• [Problem]:
In the material below, find the line containing "You are a GUI" and output it and all lines after it exactly, through the last one, without the pictures.

• [The data]:
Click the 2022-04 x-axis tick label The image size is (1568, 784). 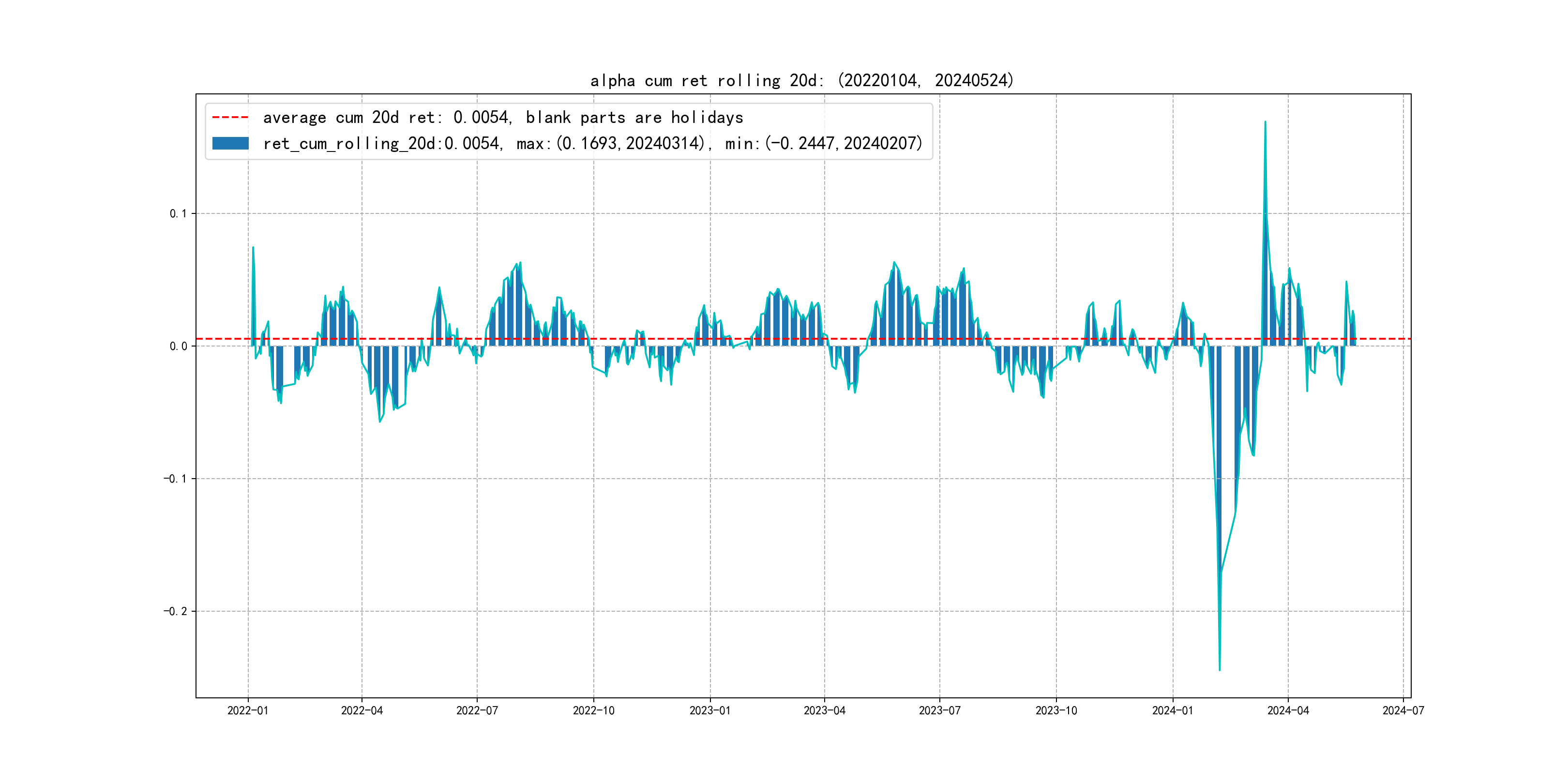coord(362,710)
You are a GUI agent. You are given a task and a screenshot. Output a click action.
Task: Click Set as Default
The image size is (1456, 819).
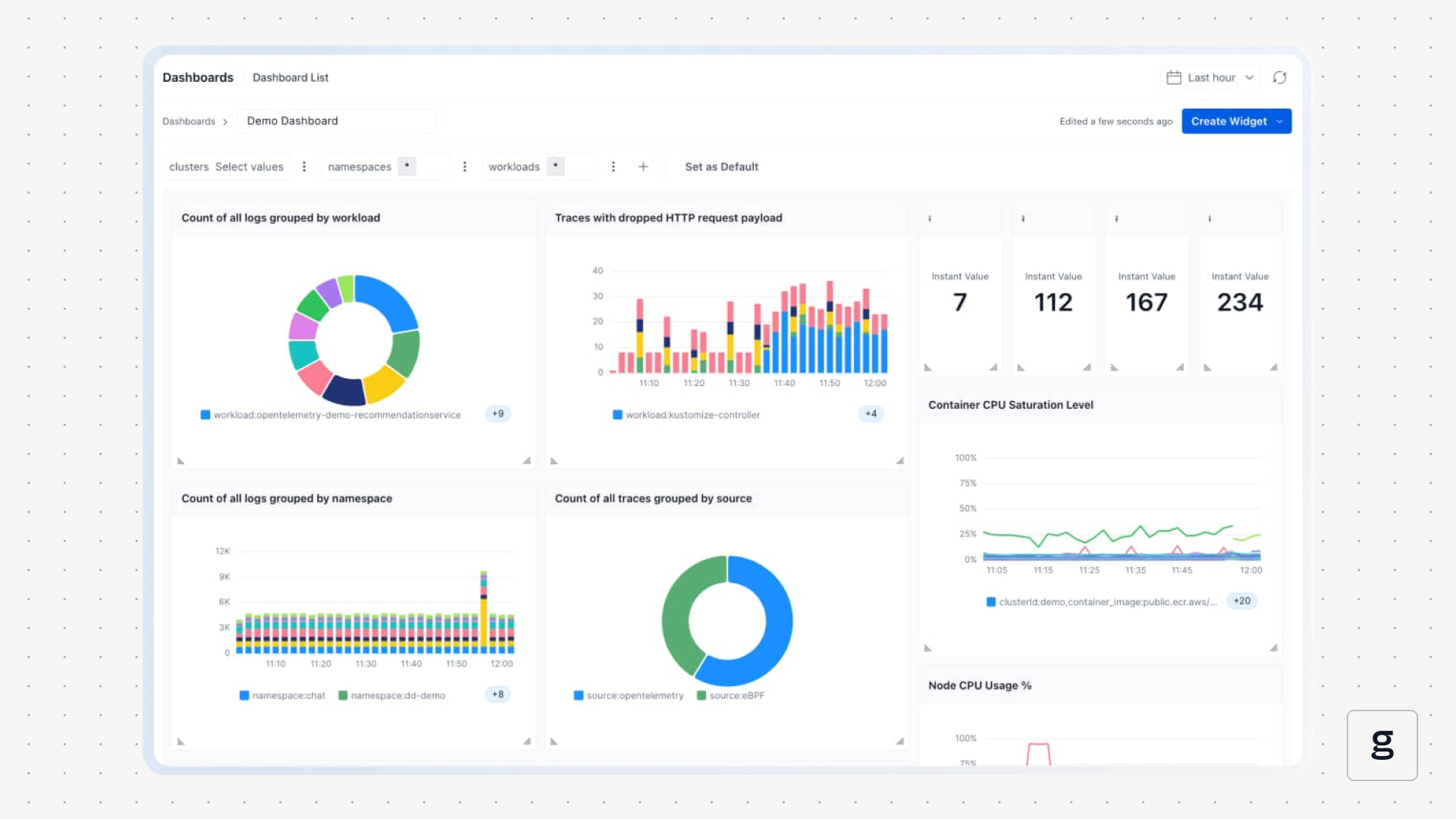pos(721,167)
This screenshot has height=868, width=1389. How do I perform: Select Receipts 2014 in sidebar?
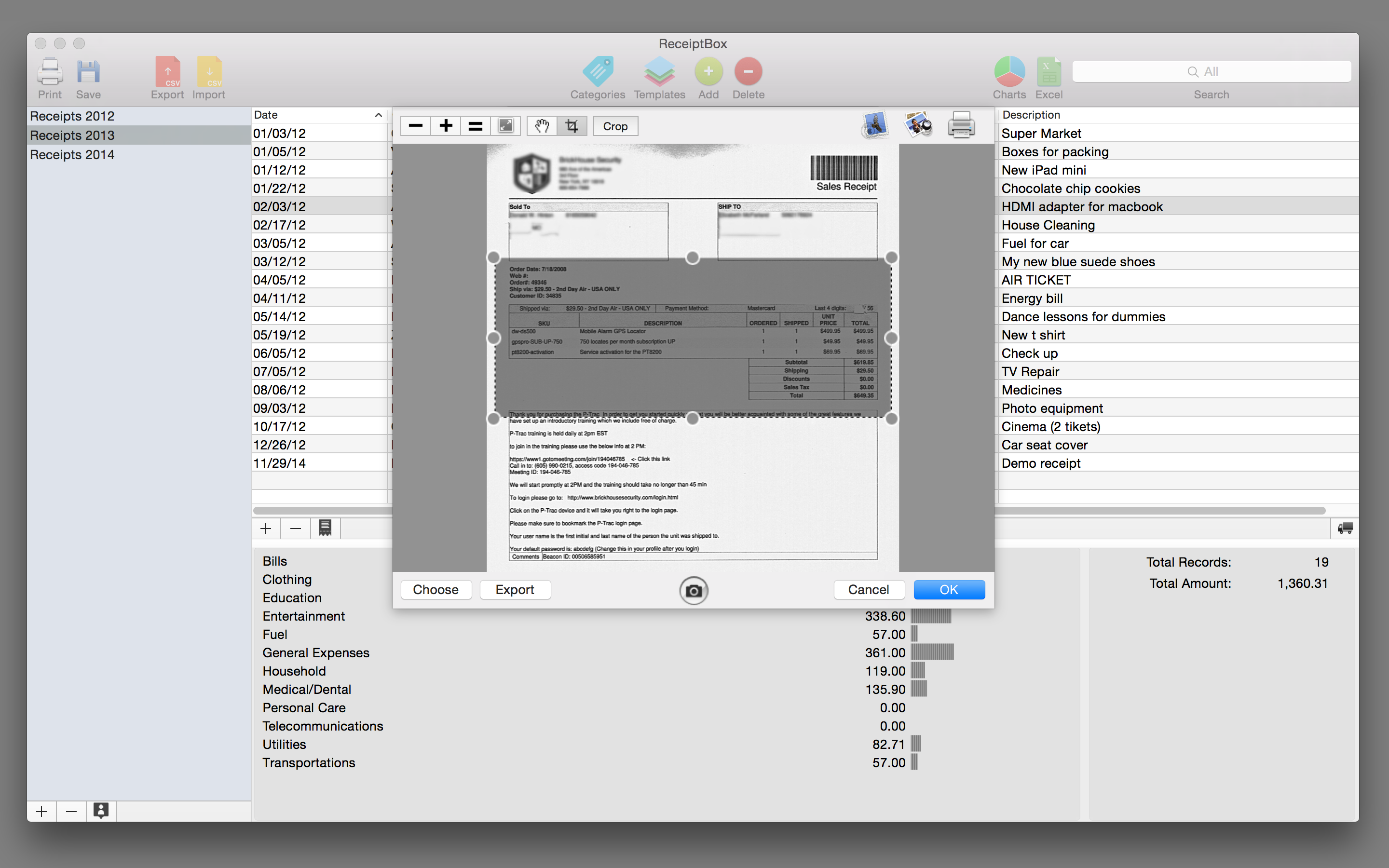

• [Answer box]:
You are a GUI agent. You are given a task and a screenshot. Output a click action.
Task: Click Set as Default
The image size is (1456, 819).
pos(721,167)
This screenshot has height=868, width=1389. How do I perform: Select Receipts 2014 in sidebar?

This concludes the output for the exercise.